- The Washington Times - Monday, June 7, 2010

Two major federal reports came out recently on teen behavior. I think of them as federal “virginity” reports.

Both reports ask teens whether they have had sex yet.

Both reports are finding the same things: About 56 percent to 58 percent of teens, age 15 to 19, have not had sex yet. Moreover, this relatively high level of virginity has persisted since 2001.

What is going on here? Let’s review the data again and look at some of the proffered explanations.

Since 1991, the Youth Risk Behavior Surveillance Survey (YRBS) has asked thousands of high school students whether they have had sexual intercourse.

In the 1991 report, 54 percent of teens answered yes, they had had sex. This number drifted down over time, and by 2001, it reversed, with 54 percent of high school teens saying, no, they had not had sex yet.

The 2009 YRBS came out June 3, and it again finds that more than half of students — 54 percent — say they are virgins. This figure, of course, reflects overall figures for high schoolers’ sexuality. In certain subgroups, such as 12th graders, more than half of teens report having had sex.

But given America’s sex-saturated culture, it is stunning to see widespread virginity in five consecutive YRBS reports.

Some people pooh-pooh the survey’s data, saying that because it only surveys high school students, it misses the dropouts and other at-risk teens.

However, the federal government’s massive National Survey of Family Growth (NSFG), also just released, finds similar levels of virginity in teens. Of “never-married” female teens, aged 15 through 19, 58 percent said they had not had sex. Of the male teens, 57 percent said the same, the National Center for Health Statistics said June 2.

These figures had “not changed significantly since the last NSFG, conducted in 2002,” it added.

So most U.S. teens are delaying sexual intercourse, at least through high school, when in the 1990s, they didn’t. Why the behavior shift? I don’t have the answers but am happy to list explanations given to me over the years.

Certainly, fear of AIDS and other sexually transmitted infections may be playing a role in delaying sexual debut. Also, some teens may be switching to oral sex, thus remaining “technical” virgins, teen-sex experts say.

Some people suggest that when the economy was booming (pre-2005, of course), youngsters felt they had more opportunities in life and put sex on the back burner.

The boldest assertions come from abstinence-education proponents, who note that their messages were in full swing throughout the 2000s and say they helped ensure that “virgin” wasn’t a dirty word anymore.

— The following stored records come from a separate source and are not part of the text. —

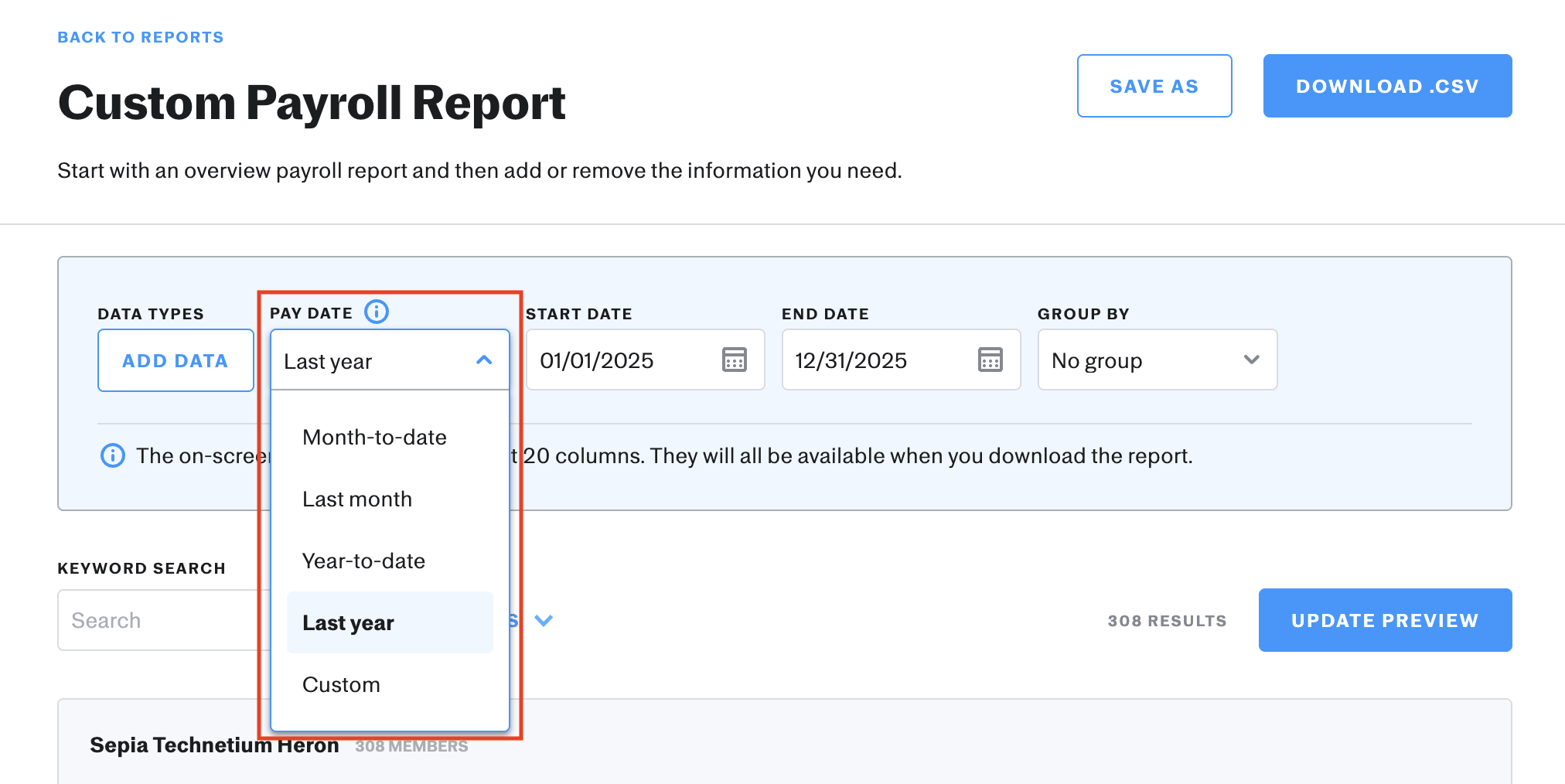The image size is (1565, 784).
Task: Open the End Date calendar picker icon
Action: 990,360
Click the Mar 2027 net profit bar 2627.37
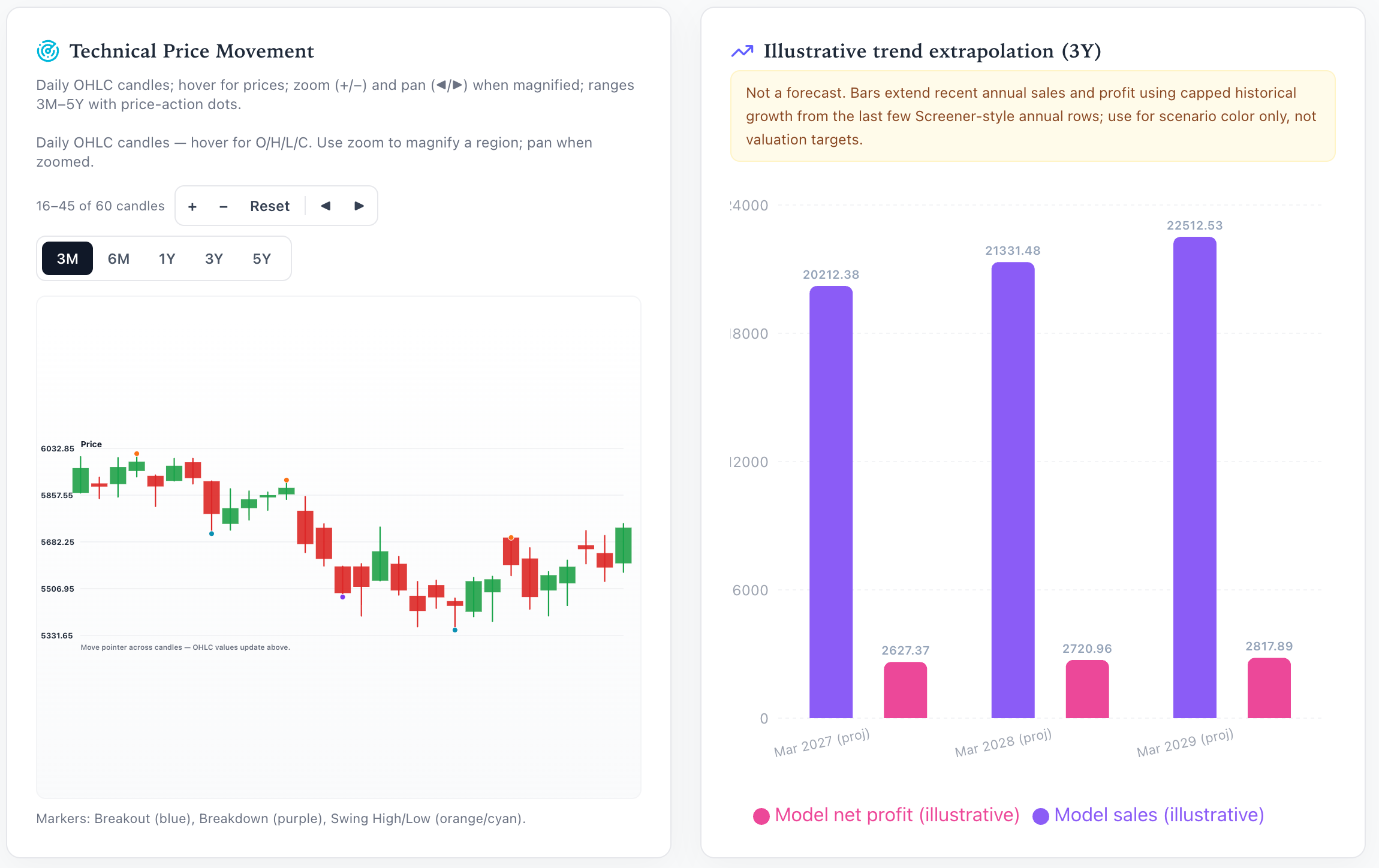This screenshot has height=868, width=1379. pyautogui.click(x=905, y=690)
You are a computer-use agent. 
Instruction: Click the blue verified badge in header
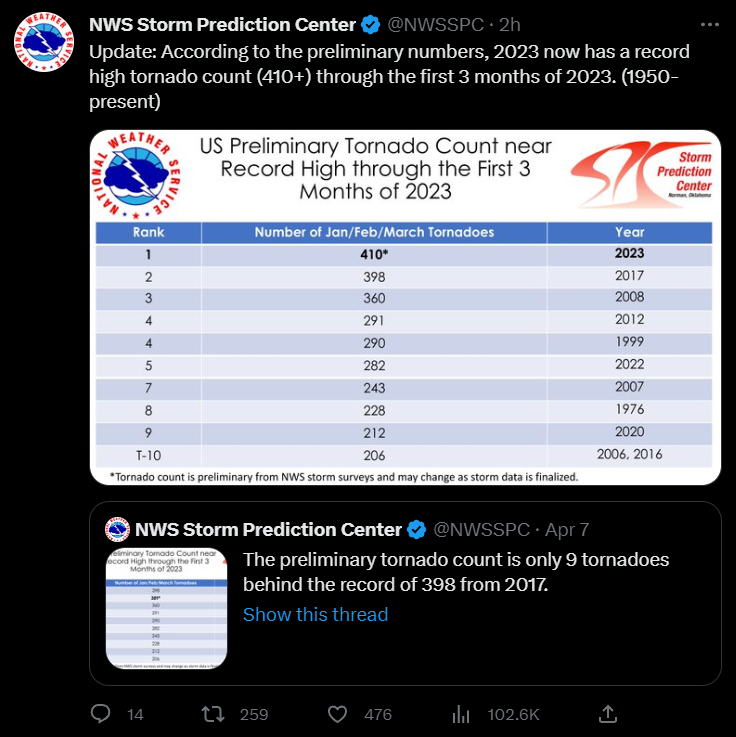(369, 25)
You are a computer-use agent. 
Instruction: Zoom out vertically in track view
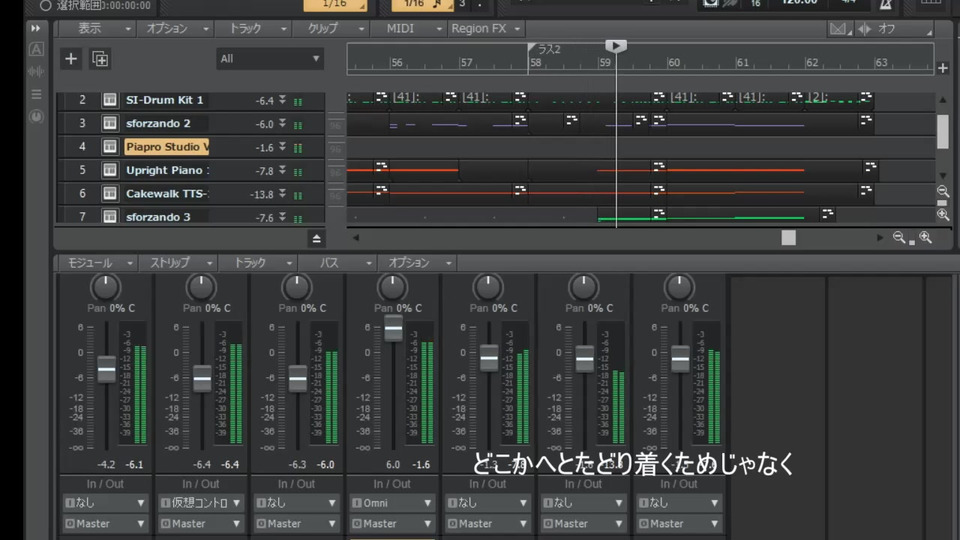pyautogui.click(x=943, y=191)
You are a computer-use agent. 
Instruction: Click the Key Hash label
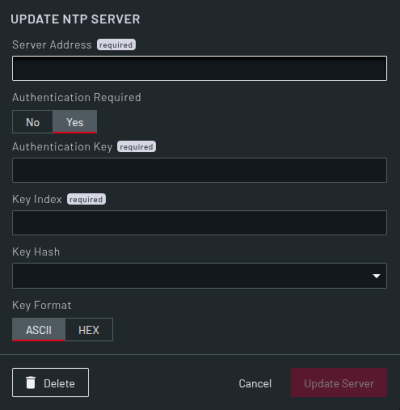click(36, 252)
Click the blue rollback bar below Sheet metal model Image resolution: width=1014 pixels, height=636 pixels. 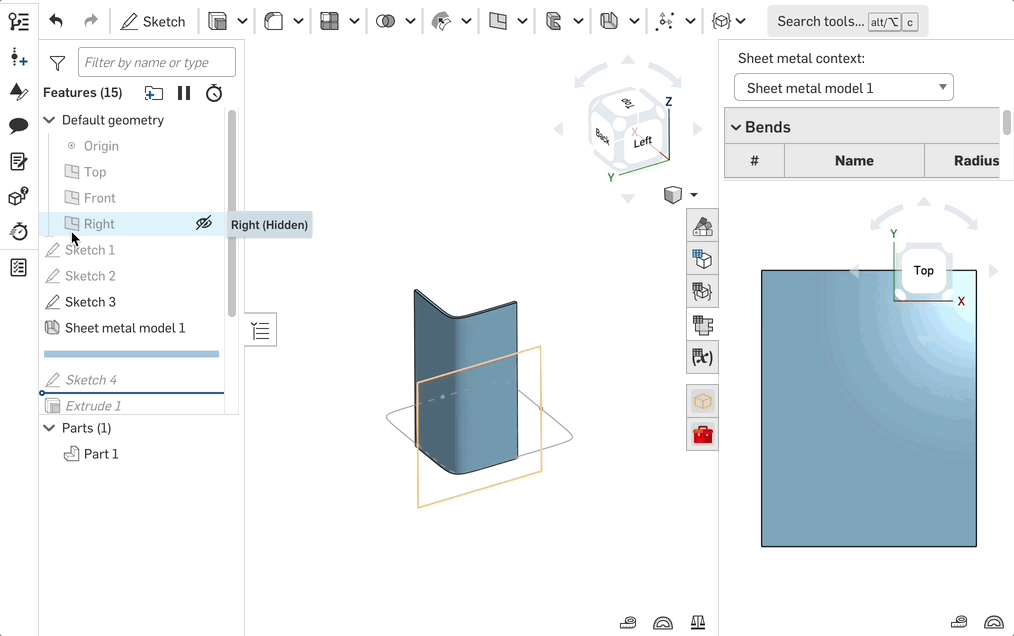click(x=131, y=354)
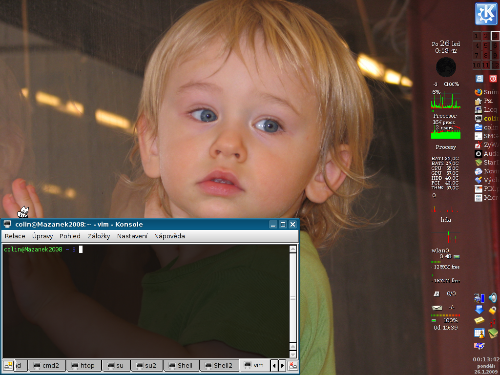
Task: Open the speaker volume tray icon
Action: [492, 297]
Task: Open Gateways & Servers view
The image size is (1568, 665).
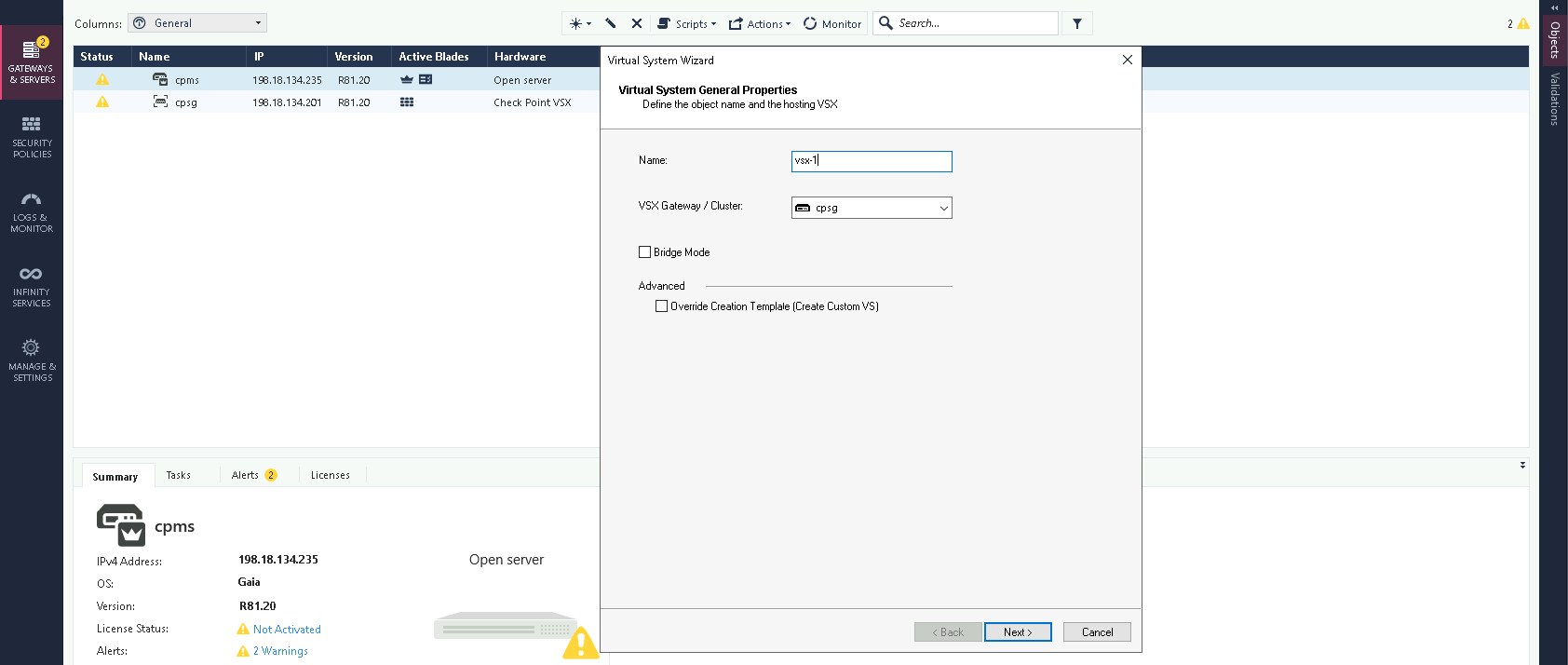Action: pos(32,62)
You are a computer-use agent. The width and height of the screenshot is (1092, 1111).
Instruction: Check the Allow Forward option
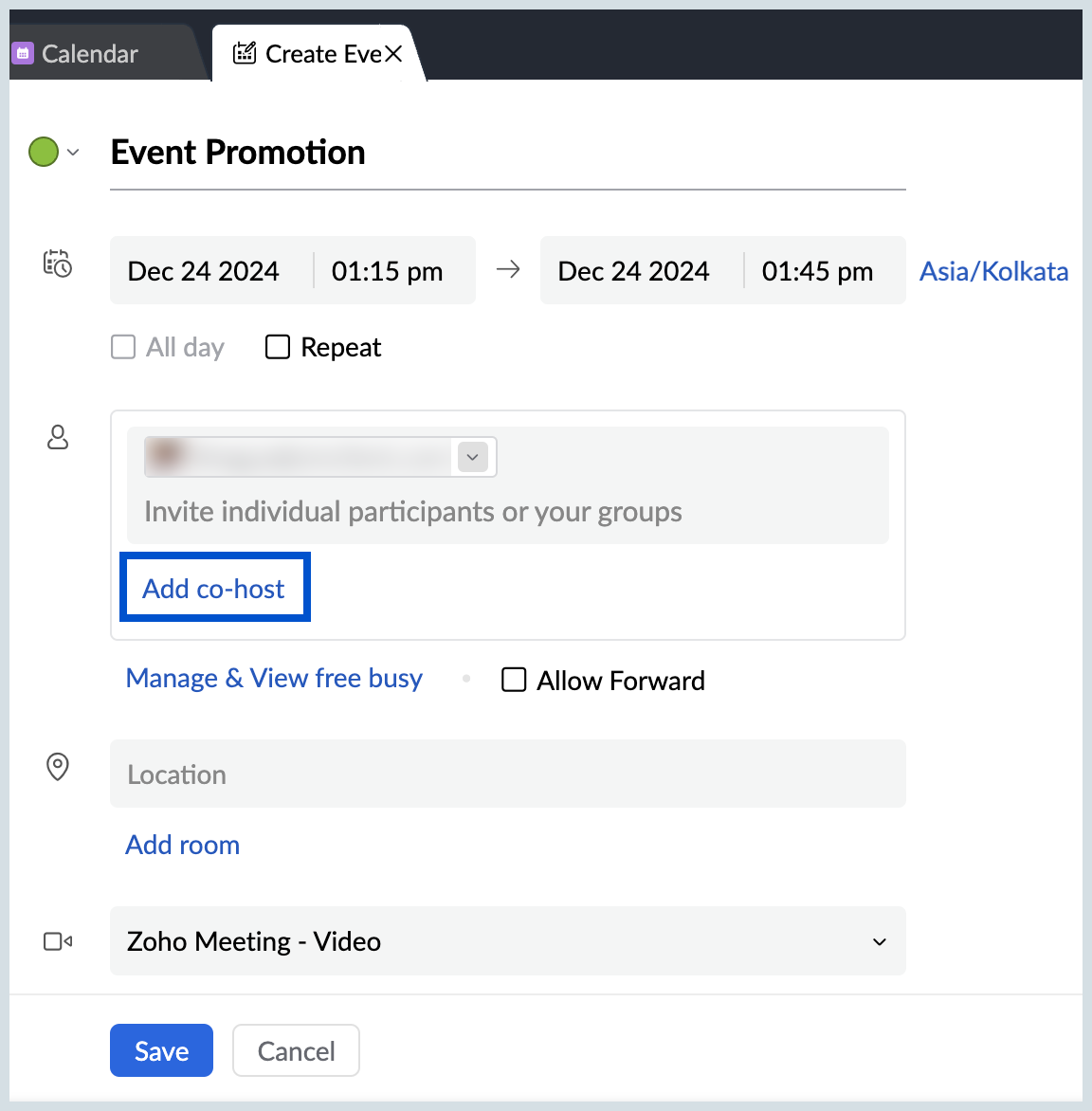[514, 680]
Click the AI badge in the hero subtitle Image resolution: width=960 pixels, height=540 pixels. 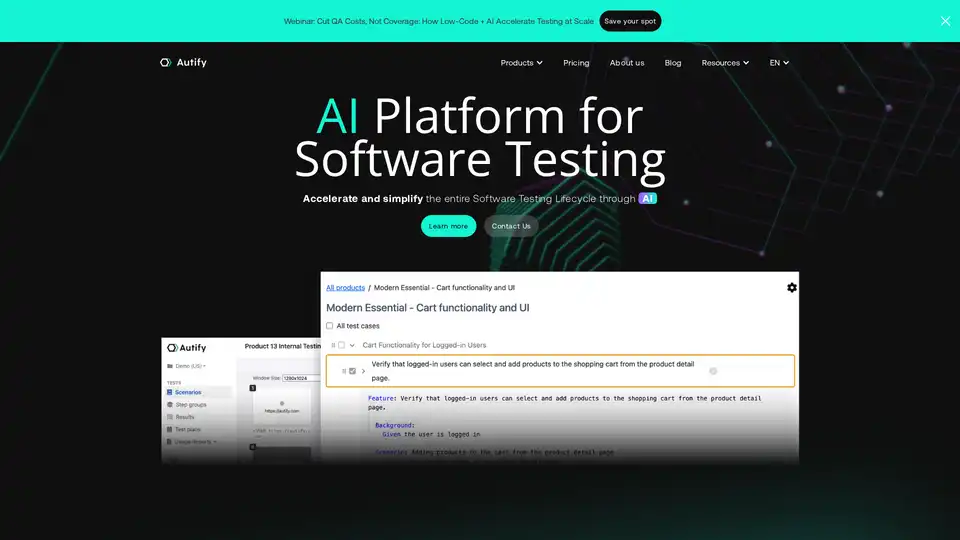(648, 199)
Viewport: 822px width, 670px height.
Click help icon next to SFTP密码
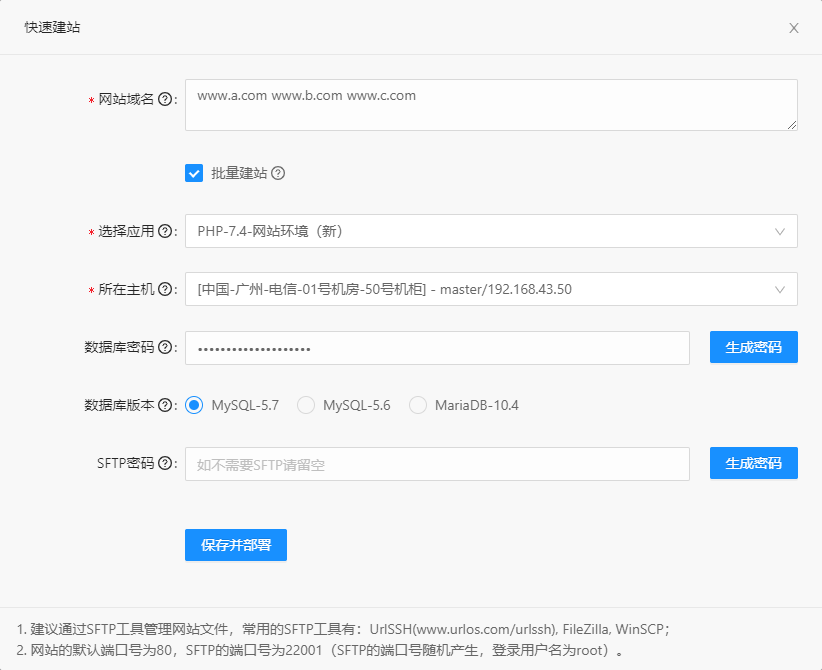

I think the abstinence-education people make a strong case for themselves, but there’s also no doubt that every message they gave about abstinence was countered by “just do it” (sorry, Nike) messages from the popular culture, music, magazines, movies, TV shows and celebrity lifestyles. Parents even dress their babies in “I’m too sexy” onesies. So this decade-long streak of high teen virginity rates cannot be related to cultural trendiness.

I am wondering if we are seeing a genuine generational difference.

The teens who are saying “no, not yet” were born in the late 1980s and early 1990s. They are Generation Y, whose high school years were filled with news about “sexting,” booty calls, Gardasil and online pornography. They also were the first generation to hear the phrase “True Love Waits.”

Perhaps having sex just isn’t as radical or novel or imperative to Generation Y as it was to baby boomers and Generation X. Maybe Gen Y has decided that sex without love isn’t worth the hassle, and they would rather hold out for the real deal.

All I know is that when I started paying attention to federal teen sexual activity data in the early 1990s, most teens had sex, and now there is persistent evidence that most teens do not. There ought to be better explanations for this dramatic behavior shift.